The traffic in Addis only added to the utter chaos of too many construction sites with buildings in various stages of development. I had never seen sticks of wood being used to support the floors of apartment and hotel complexes rising in the sky. And the excessive use of mirrored glass on so many of the buildings cheapened the entire landscape. Addis Abba is a town growing like an octopus, without any thought toward city planning.
Not only is this one of the most unpleasant cities to walk in, it is also one of the most expensive cities in Africa to use a taxi. While the average worker in Addis earns $60 a month for a fifty hour week, a twenty minute cab ride from the airport into the town was $20. One of the few places I wanted to visit was the famous Merkato downtown Addis. Reminding me a bit of Delancey street in Manhattan’s
Lower East Side without the character, it stretched over several city blocks. Staring at the ground so I didn’t fall into a hole or slip into a pile of rotten food was a challenge since there were no sidewalks and people, push carts, cars and trucks fought their way through the streets. I had expected something like the colorful bazaars of Istanbul or Cairo but instead it was a mass of dirty grey buildings selling electronics, appliances, cheap clothes from Asia, all kinds of food and of course khat, Ethiopia’s favorite pass time. The high point of my market fore was finding merchants who spoke Arabic, so I could show off my limited vocabulary which I still remembered from my trips to the Middle East in the seventies.
Realizing that I was not enamored of this city, I decided to spend as little time as necessary here. Flying is the cheapest way to travel in this country as long as you buy your tickets in Ethiopia. I happened across this info on a Trip Advisor forum and saved hundreds of dollars. I flew up north to Mekele,the city between two major tourist locations; the rockhewn churches of Tigray, dating back 1000 years and the famous world heritage site of Lalibela. After struggling for a day at a hotel where
Amharic was the only spoken language, I moved to the Aksum hotel,the oasis of foreign nationals and tour agencies. As I traveled around Ethiopia over the next 12 days I was never alone.; everyone is a potential guide. My first companion was a young girl from the non English speaking Yordanos hotel. She showed me the city, I bought her lunch, dinner and gave her a 100 bir note which sadly is 3 days salary.
Finally after her constant phone calls and appeal for financial assistance, I ended our relationship.
I soon realized I was one of the lone travelers who was not on a guided tour or in a private car. I already knew that taxis were more expensive than lunch and dinner combined, so when I was quoted $100 for a 2 hour ride out to the village of Hawsien, I opted for public transport for $2.30. As all over Africa, the government had given the contract for the new road to the Chinese, even though the roads they had built recently were already bubbling and cracked. So the trip out of Mekele was dusty and the bus was diverted to side roads because of the construction. I actually didn’t see any Chinese workers but I was told they work at night because they are more productive. The Chinese are prisoners so they are not paid and the Ethiopians that work for the Chinese company earn $1 a day. A great combination of cost savings for the company.

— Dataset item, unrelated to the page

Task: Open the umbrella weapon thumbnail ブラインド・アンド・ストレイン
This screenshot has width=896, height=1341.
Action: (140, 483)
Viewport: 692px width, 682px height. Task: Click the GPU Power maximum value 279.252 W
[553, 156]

As I found out later, someone had called ahead to my future guide Mulay to tell him there was a potential client on the bus. So before I even got off he had jumped on and I found my new companion and guide. There is a famous hotel outside of the town called Gheralta Lodge, owned by an Italian. I had emailed from Cameroon but this place was so exalted by the tour books that prepay of twenty days was asked. An impossibility from Cameroon .. But when I called from Mekele, my name was still on the guest list. Mulay and I walked 2km on a dirt road under the blazing sun to the lodge. Gabre, the manager, a fluent Italian speaking Ethiopian greeted us and within minutes we were discussing the last hundred years of Ethiopian history. The place was fully booked but I got the room behind the kitchen for $15. There were tourists of all ages and nationalities all coming in hired cars with drivers and guides. Everyone found it amusing that I had actually taken the minibus with the villagers their chickens and sacks of maize.

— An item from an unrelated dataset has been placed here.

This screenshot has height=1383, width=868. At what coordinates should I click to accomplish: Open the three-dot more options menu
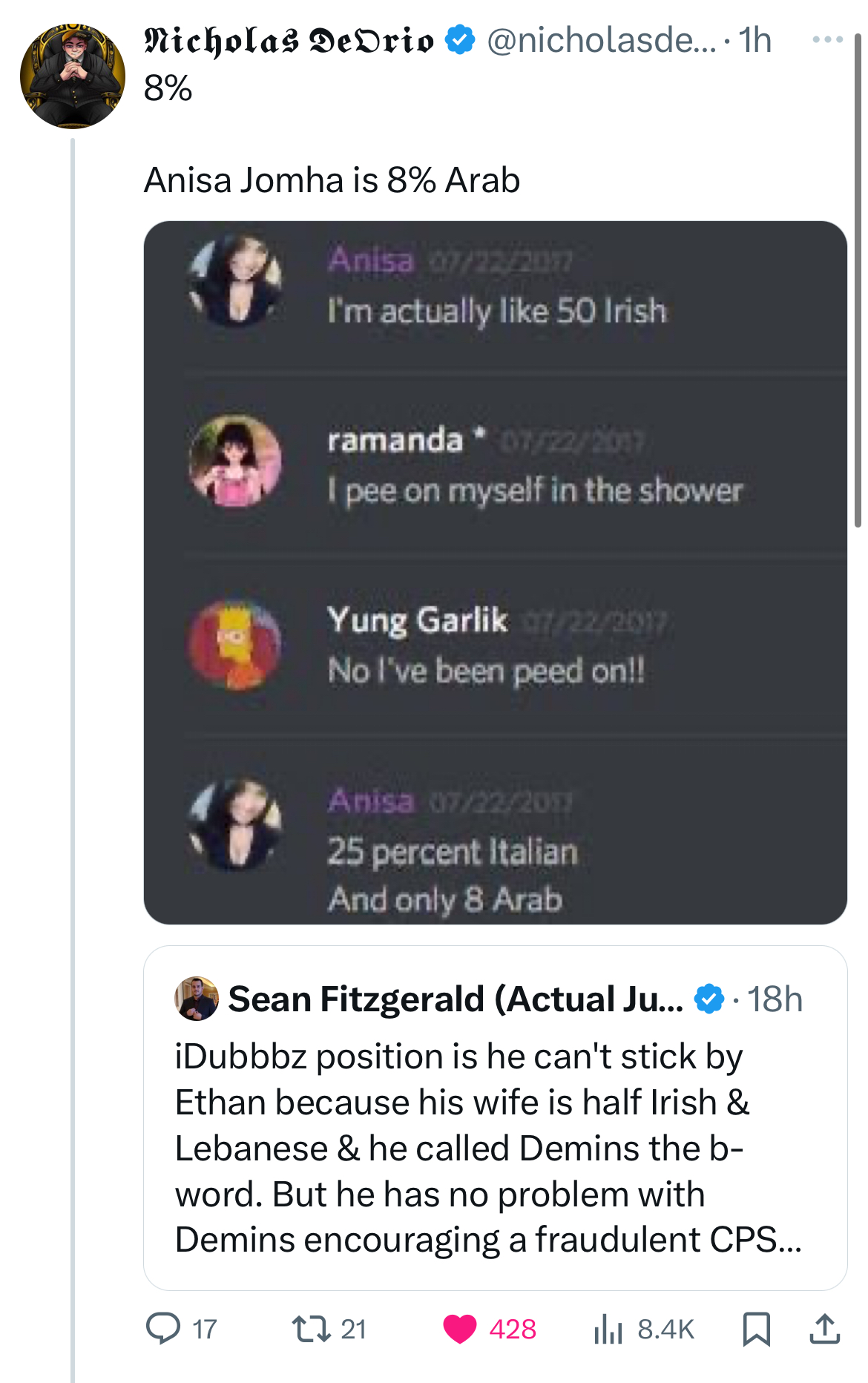[x=827, y=39]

There were three French who had spent six days trekking with mules,guides and a body guard in the Siemen mountains..they had bought a package so they had no information on the individual costs. An black American woman, a tv producer from New York stayed mostly in the air and landed at all the tourist sites in the best hotels. She had drivers and guides on the ground so I don’t know if she really knows what is going on here. Two English blokes were visiting their friend who worked at the embassy in Addis and a young woman of Italian, German, French and several other blood lines was also seeing the sites by private car. In total I think I was the only one at the lodge that actually was in Ethiopia.